Tasks to perform -
1. In the birding account, what are the answers to these?
(a) How many Ringed Plover were in the flock seen from the hide?
(b) What age was the Mediterranean Gull?
(c) How many drake Mandarin were on the river?
2. In the entries, switch "icon" to "button" in the lines between the one holding "The image size is (1335, 896)." and the one holding "Toggle the free", inclusive. Return only those lines with nothing else changed.

Walking into the hide at Upton Warren was rewarded immediately as a flock of 5 RINGED PLOVER were feeding on the waters edge, apparently having only just dropped in a few minutes previously. After only 10 or so minutes the flock of 5 took to the air and flew off north, Vis-mig in action!

However, the real reason for me dropping in was to get my 'fix' of one of my favorite Gulls, a stunning 2nd summer MEDITERRANEAN GULL, which was showing fairly well the entire visit, strutting its stuff around one of the main islands. As always with these early summer Meds, it was very aggressive towards the breeding BHG, and as you will see in the video's, it spent much of its time displaying and calling loudly to any  of its Black-headed companions that got too close!

In my mind, Med Gulls are one of the most stunning of the Gulls, with that stunning blood red bill, jet black hood and clown 'eyelids'. The particular attraction with 2nd summers being the alternating black and white pattern on the primarys. This particular bird had little black in the pattern, giving a very adult like look, particularly in flight.

A stunning bird right!
Just wait until the fresh autumn juveniles start appearing in your local roosts, those are equally stunning!

Friday, 21 June 2013

Some fill in's

A single Common Tern was showing, and that was the only real bird of note.

The patch was slightly more interesting, with a singing male Garden Warbler around one of the usual territories at the north end of the patch and also 2 drake Mandarin on the river.

Unseen by me, it seems like both Mandarin and Goosander have bred on, or very near patch this year, with both having been seen with very young chicks, however still to this day i have not had a sniff of any of them!

Exercise data -

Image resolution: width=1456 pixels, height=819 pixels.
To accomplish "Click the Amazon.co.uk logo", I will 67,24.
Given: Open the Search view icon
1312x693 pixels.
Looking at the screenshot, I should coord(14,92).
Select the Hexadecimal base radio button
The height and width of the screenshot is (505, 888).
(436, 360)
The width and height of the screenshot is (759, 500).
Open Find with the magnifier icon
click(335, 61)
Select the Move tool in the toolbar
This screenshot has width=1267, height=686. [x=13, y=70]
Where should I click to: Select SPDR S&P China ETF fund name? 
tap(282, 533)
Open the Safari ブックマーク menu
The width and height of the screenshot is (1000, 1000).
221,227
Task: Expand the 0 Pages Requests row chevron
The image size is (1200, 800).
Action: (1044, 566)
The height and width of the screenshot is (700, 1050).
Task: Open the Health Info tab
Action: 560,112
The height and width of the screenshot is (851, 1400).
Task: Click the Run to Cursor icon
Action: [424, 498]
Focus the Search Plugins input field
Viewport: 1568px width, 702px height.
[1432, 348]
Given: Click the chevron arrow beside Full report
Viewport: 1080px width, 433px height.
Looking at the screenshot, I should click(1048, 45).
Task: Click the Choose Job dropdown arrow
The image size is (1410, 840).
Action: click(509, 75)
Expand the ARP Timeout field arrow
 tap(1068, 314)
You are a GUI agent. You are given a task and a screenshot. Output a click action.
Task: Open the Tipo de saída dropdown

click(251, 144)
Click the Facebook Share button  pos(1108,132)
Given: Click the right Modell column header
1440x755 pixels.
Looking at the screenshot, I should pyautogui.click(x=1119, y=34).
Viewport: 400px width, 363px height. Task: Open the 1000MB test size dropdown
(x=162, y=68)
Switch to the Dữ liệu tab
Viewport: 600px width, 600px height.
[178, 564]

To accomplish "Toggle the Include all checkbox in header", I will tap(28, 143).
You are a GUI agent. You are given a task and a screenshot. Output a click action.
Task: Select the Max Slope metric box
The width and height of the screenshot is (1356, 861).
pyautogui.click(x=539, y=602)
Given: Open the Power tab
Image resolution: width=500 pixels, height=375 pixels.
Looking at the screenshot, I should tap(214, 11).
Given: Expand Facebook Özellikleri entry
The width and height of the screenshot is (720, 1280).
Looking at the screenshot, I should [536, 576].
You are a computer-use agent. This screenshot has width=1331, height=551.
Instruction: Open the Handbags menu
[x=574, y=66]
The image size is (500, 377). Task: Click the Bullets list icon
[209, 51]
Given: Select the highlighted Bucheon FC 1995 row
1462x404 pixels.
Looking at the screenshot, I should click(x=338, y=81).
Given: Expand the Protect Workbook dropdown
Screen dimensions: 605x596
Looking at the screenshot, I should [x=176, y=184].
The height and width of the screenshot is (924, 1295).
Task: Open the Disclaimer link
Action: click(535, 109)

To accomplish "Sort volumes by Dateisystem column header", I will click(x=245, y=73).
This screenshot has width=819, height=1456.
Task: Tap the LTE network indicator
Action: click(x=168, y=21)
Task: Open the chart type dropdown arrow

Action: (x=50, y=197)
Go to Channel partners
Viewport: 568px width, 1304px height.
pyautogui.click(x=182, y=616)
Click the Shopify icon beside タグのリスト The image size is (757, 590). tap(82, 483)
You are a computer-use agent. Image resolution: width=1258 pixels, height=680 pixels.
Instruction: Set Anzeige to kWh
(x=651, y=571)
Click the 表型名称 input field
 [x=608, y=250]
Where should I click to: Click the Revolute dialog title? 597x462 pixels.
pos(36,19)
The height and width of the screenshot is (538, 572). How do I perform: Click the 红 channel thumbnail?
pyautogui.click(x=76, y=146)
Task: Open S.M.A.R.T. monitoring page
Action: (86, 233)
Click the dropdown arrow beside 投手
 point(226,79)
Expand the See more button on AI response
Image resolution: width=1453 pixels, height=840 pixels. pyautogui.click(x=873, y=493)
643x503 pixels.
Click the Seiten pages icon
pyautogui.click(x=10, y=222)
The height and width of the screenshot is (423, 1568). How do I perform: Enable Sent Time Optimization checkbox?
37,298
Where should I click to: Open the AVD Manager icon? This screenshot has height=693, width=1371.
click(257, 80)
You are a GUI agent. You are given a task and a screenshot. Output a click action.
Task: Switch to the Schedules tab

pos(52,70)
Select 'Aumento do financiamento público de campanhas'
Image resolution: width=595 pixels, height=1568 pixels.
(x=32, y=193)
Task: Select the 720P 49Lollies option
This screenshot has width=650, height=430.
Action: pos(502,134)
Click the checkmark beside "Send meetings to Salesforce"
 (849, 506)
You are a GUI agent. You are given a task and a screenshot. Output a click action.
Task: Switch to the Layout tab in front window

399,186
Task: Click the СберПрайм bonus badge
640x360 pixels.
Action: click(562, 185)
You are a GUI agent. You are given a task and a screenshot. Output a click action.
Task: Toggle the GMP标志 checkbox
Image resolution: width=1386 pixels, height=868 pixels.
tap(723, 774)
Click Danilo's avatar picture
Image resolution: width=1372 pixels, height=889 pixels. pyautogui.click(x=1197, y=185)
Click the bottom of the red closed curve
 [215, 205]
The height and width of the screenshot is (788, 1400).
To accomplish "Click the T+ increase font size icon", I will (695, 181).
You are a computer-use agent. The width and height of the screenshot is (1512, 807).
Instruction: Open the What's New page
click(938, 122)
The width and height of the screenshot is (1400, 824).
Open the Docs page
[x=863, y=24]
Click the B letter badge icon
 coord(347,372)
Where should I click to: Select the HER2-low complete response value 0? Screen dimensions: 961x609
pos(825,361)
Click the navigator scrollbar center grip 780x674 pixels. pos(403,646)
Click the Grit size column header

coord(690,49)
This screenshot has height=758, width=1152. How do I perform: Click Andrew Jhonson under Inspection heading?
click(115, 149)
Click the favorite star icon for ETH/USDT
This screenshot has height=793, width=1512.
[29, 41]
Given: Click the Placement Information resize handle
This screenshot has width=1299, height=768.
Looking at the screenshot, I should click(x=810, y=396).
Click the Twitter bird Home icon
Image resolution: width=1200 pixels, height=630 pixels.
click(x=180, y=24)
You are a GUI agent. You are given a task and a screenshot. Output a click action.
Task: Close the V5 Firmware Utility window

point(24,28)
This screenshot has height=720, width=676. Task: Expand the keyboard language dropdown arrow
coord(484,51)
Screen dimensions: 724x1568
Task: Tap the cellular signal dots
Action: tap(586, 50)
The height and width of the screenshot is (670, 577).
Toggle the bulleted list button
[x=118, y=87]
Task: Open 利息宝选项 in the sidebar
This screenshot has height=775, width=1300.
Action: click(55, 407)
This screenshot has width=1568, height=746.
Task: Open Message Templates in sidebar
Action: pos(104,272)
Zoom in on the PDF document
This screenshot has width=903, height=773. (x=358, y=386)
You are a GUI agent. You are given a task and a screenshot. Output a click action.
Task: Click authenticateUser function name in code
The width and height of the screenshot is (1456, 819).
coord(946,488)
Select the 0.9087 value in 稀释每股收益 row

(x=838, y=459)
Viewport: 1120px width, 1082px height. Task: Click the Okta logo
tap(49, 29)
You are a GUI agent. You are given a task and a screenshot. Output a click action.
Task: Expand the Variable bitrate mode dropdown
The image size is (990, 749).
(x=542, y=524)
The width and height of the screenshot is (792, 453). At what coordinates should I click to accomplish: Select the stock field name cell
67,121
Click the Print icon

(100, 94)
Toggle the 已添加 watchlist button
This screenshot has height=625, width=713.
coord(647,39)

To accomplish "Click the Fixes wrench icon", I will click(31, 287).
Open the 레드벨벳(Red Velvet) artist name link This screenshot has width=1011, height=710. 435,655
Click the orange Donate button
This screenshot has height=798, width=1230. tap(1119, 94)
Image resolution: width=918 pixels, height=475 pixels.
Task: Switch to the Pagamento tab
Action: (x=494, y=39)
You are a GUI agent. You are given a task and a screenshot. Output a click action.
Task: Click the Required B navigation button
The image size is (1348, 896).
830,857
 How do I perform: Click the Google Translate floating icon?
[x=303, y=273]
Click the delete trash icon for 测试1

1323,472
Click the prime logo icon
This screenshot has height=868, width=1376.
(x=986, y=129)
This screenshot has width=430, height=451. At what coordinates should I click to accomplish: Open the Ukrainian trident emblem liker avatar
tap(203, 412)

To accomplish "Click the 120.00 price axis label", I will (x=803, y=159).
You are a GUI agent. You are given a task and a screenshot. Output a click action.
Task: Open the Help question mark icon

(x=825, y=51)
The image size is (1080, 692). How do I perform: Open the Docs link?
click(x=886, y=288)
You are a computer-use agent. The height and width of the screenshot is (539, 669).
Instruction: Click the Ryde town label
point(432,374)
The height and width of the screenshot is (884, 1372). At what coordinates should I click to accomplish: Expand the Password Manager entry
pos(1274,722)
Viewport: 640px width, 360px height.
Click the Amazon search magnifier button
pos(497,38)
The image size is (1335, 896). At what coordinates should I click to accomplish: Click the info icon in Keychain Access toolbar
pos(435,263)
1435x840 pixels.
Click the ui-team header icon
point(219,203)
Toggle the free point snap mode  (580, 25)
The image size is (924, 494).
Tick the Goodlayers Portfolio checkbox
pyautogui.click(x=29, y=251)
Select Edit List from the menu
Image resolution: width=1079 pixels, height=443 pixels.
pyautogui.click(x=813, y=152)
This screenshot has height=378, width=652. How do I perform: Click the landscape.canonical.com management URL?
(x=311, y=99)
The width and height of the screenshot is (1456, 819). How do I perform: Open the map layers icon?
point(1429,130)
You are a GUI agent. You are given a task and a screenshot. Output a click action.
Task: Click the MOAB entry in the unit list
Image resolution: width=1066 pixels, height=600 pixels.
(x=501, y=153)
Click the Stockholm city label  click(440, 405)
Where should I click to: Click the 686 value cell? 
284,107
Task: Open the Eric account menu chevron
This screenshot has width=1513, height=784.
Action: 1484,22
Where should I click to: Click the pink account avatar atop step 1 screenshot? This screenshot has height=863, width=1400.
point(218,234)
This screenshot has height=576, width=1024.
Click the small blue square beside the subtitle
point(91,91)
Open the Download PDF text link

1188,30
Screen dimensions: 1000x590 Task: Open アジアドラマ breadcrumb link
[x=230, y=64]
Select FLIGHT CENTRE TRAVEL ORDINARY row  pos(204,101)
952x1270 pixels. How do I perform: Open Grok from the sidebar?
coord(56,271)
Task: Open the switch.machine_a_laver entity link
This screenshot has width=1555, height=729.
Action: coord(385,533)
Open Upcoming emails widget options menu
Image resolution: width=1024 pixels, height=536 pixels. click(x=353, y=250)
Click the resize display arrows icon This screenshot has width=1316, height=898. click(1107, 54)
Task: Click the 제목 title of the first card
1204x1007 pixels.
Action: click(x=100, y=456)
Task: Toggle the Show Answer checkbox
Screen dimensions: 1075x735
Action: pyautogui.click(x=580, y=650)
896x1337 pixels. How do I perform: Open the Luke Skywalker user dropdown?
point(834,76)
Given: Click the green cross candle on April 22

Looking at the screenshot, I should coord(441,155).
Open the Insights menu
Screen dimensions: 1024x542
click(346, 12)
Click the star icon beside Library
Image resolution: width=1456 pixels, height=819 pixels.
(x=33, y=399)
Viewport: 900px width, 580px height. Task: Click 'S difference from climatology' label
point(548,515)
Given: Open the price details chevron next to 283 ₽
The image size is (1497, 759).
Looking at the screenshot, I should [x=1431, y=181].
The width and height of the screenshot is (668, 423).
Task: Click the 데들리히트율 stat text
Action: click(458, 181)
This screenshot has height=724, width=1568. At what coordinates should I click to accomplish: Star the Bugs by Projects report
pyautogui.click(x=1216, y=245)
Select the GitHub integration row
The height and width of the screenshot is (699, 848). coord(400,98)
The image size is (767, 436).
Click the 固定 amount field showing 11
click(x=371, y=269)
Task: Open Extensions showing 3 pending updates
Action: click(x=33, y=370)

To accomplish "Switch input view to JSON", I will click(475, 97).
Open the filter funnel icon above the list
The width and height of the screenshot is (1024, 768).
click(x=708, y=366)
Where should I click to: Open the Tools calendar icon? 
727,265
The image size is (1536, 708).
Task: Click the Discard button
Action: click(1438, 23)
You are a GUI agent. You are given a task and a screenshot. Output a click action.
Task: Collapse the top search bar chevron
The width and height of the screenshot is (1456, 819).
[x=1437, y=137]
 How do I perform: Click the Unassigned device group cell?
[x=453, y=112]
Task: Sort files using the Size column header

Worked solutions -
1.
(a) 5
(b) 2nd summer
(c) 2

2.
The image size is (1335, 896). At what coordinates should I click to accomplish: Click the info button in Keychain Access toolbar
pos(435,263)
1435x840 pixels.
Click the ui-team header button
point(219,203)
Toggle the free point snap mode  (580, 25)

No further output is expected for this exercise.